Stored items from a collection
- Opening Delimiter -
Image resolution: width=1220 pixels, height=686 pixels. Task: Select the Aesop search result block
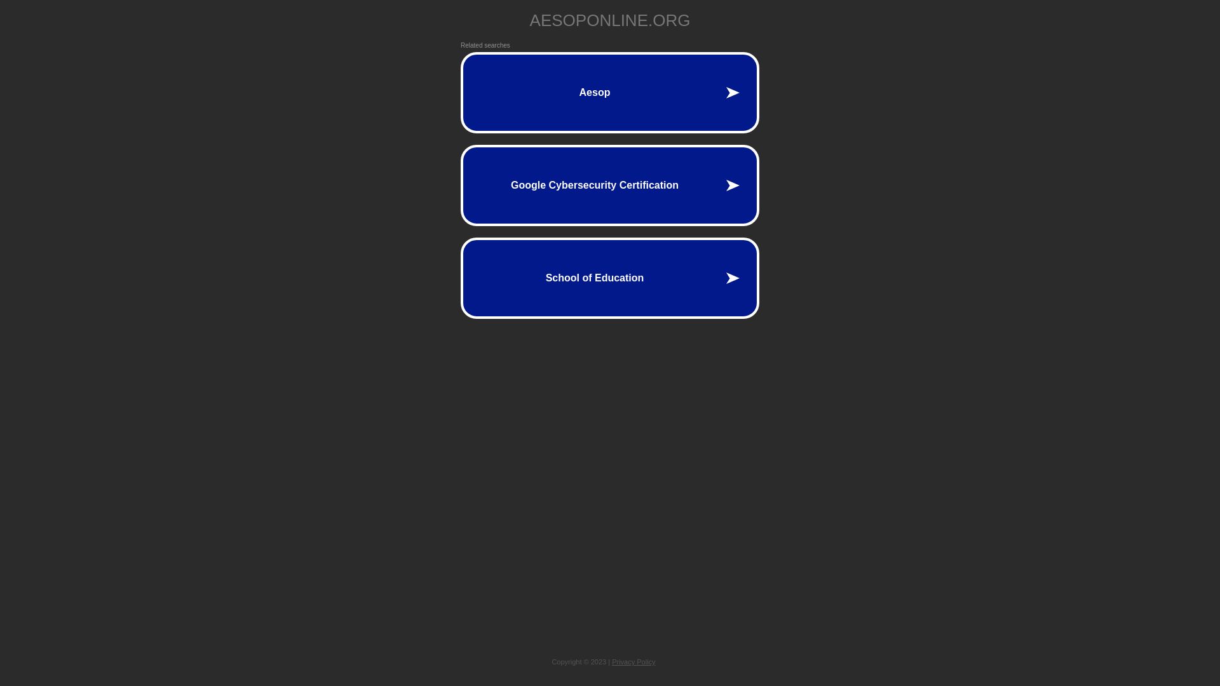click(609, 92)
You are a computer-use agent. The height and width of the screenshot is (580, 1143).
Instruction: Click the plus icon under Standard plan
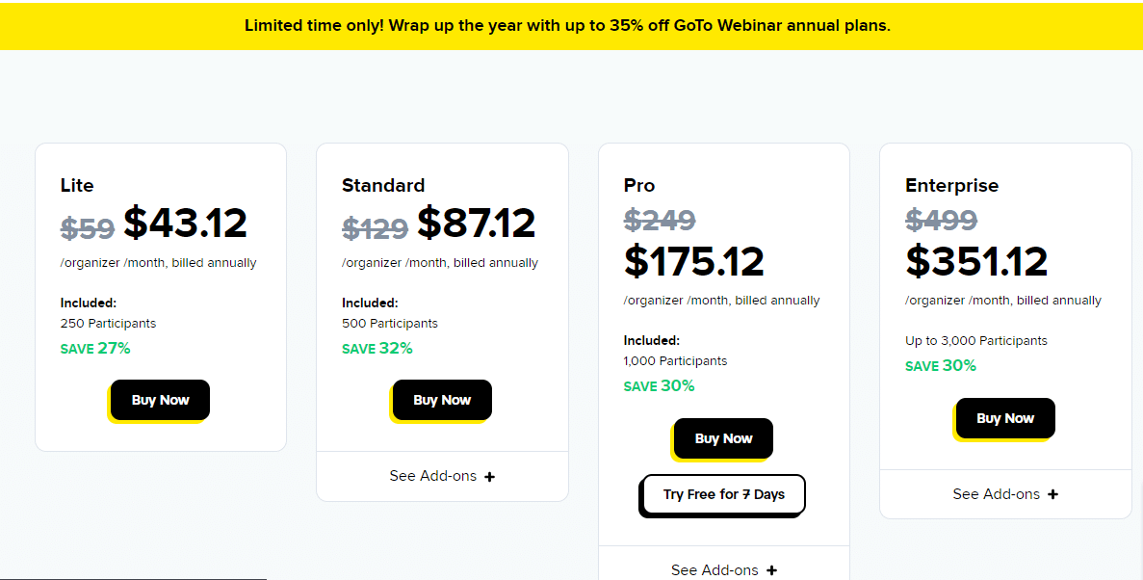pyautogui.click(x=490, y=476)
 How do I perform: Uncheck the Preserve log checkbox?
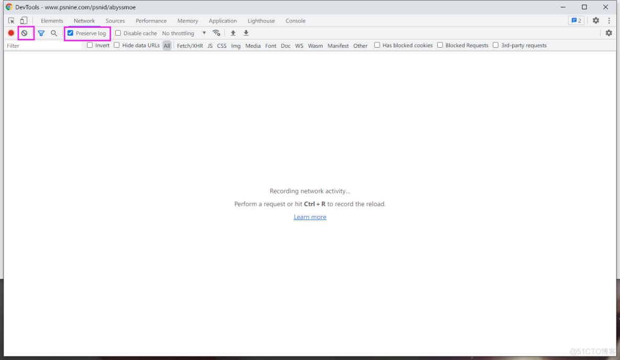[71, 33]
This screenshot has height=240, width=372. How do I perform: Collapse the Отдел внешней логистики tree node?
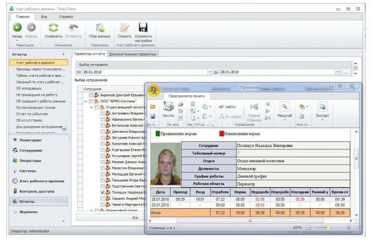coord(91,107)
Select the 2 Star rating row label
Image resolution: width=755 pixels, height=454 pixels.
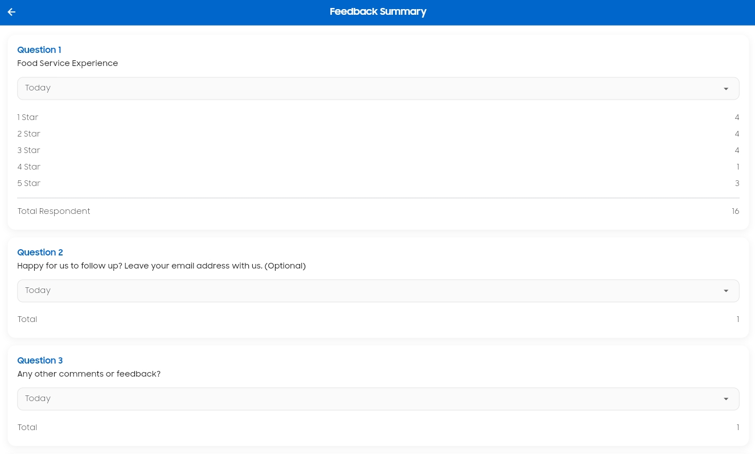29,134
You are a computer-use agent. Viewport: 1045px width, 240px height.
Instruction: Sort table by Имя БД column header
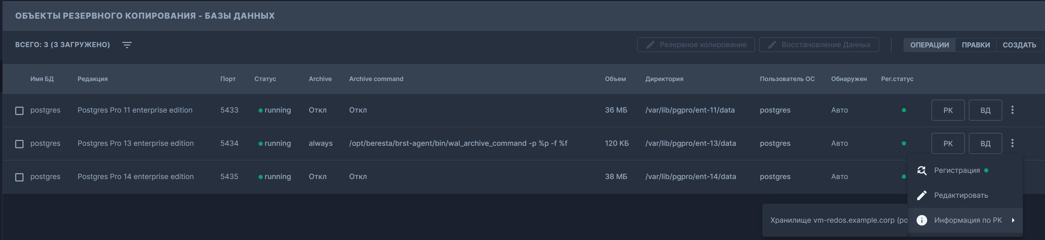pyautogui.click(x=42, y=79)
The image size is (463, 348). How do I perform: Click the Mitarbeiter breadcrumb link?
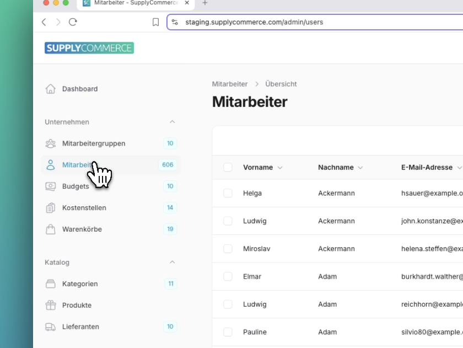click(x=230, y=84)
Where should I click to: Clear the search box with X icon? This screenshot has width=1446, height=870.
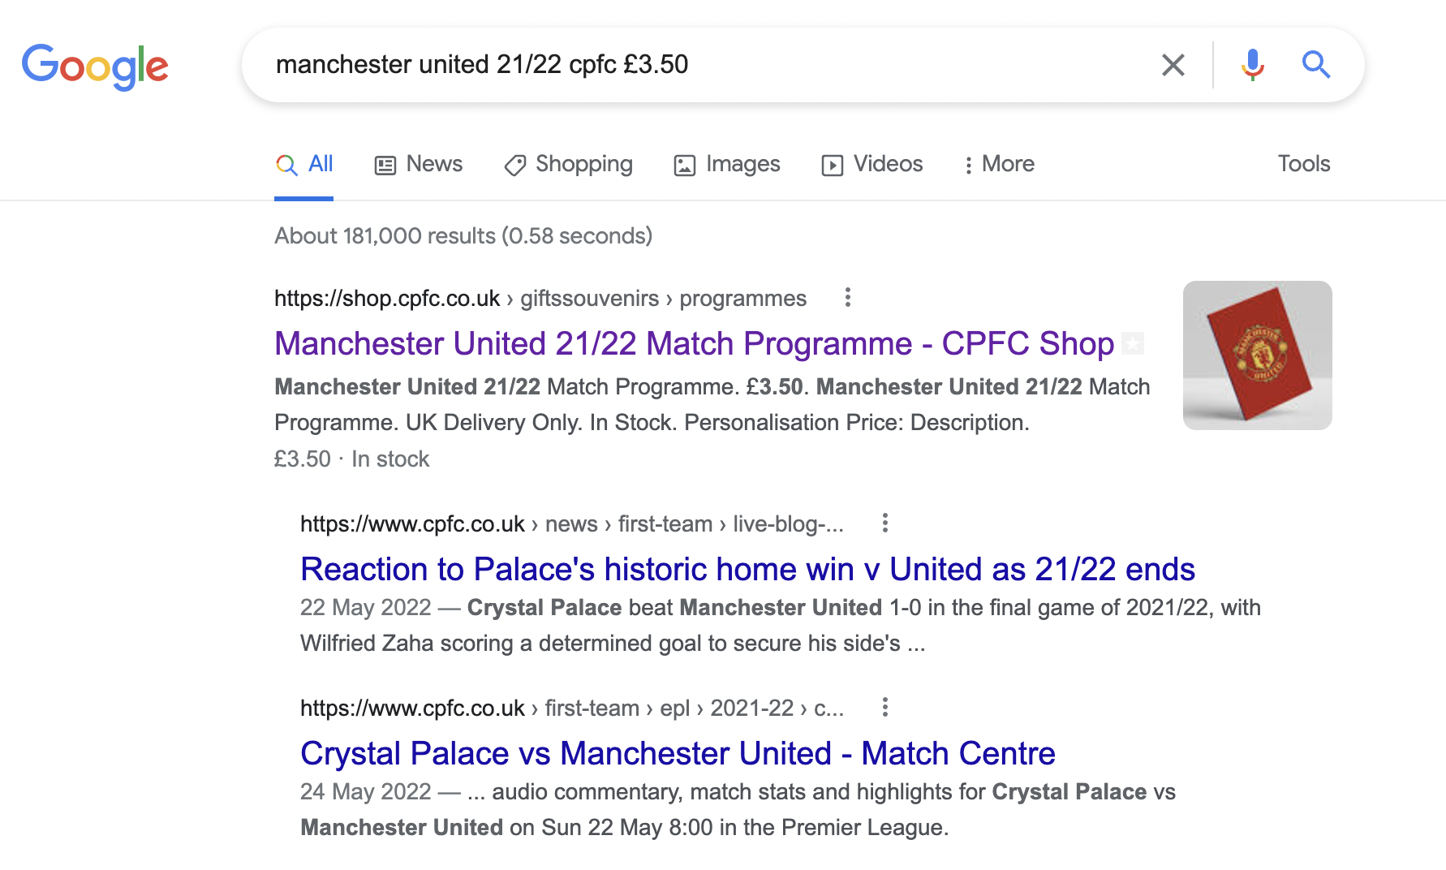(1173, 65)
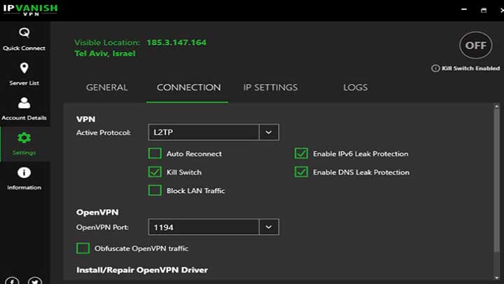Enable Block LAN Traffic checkbox
This screenshot has height=284, width=504.
[155, 190]
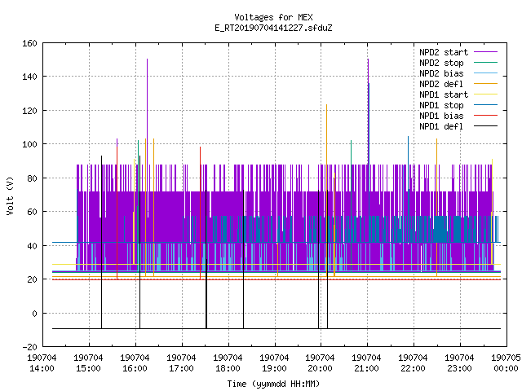The height and width of the screenshot is (391, 522).
Task: Select the NPD1 bias legend label
Action: tap(441, 116)
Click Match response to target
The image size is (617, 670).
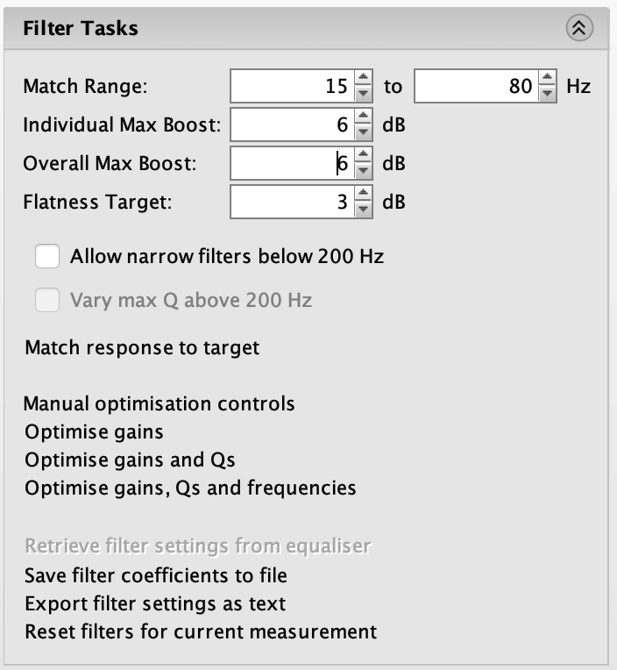coord(142,347)
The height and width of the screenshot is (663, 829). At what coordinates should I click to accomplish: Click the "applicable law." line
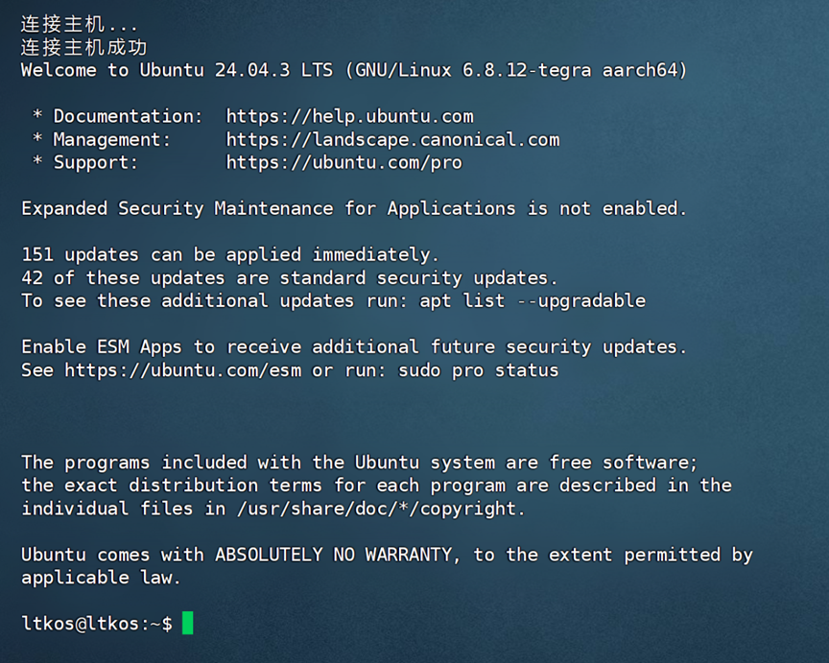click(x=101, y=578)
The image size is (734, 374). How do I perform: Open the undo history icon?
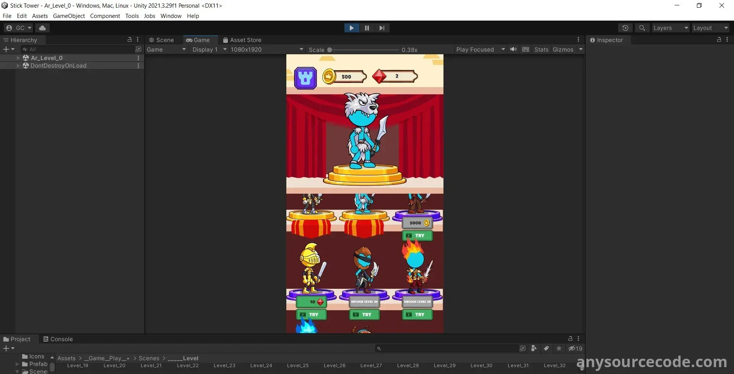(x=625, y=28)
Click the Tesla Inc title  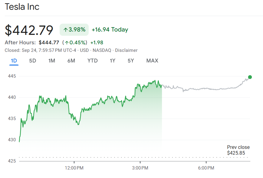pyautogui.click(x=22, y=7)
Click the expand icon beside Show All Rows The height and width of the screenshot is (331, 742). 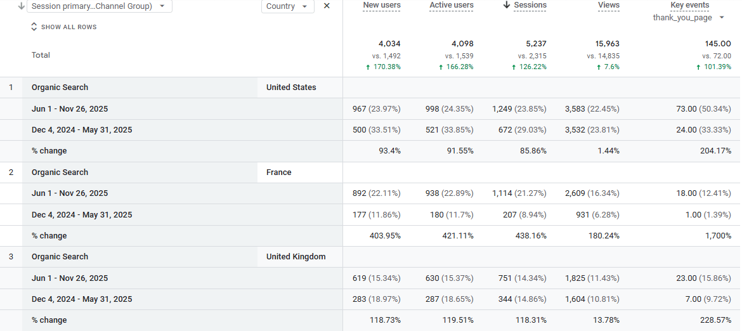[34, 27]
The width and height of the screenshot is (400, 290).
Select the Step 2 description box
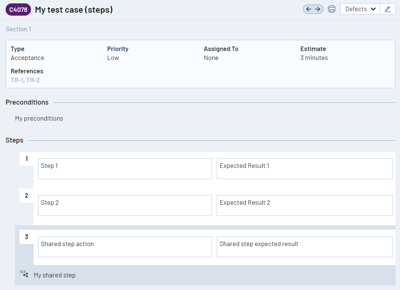tap(125, 205)
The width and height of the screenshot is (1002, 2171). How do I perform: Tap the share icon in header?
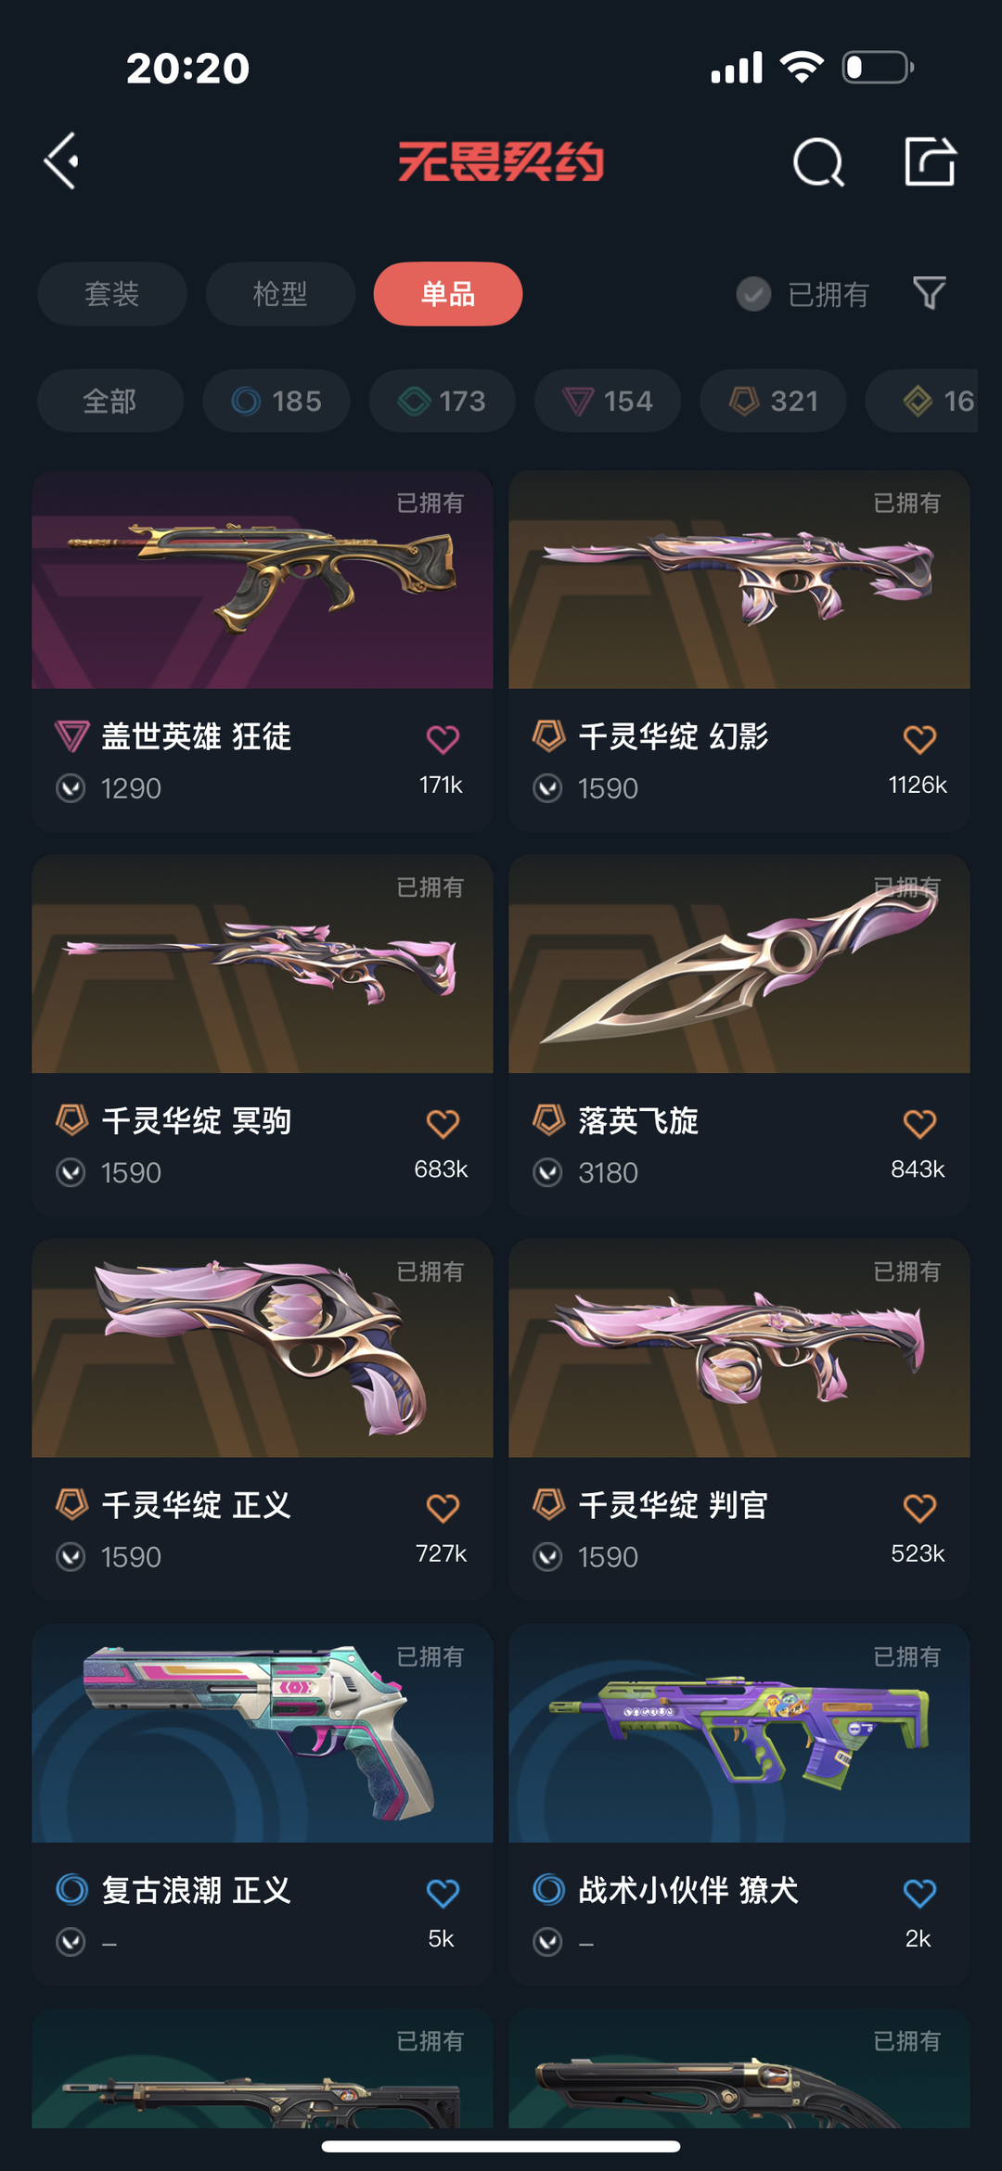pos(930,161)
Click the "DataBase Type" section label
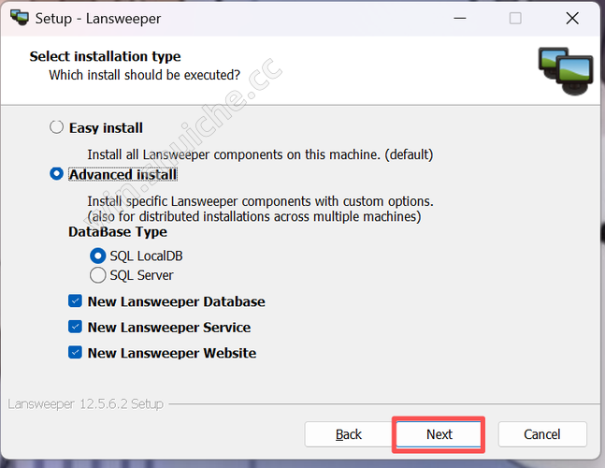Screen dimensions: 605x468 click(118, 231)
- Closing Delimiter -
The word to look for is "agent"; copy out every line of the entries that holds it.

You are a computer-use agent. The height and width of the screenshot is (580, 1143).
You are a computer-use agent. Viewport: 1045px width, 240px height.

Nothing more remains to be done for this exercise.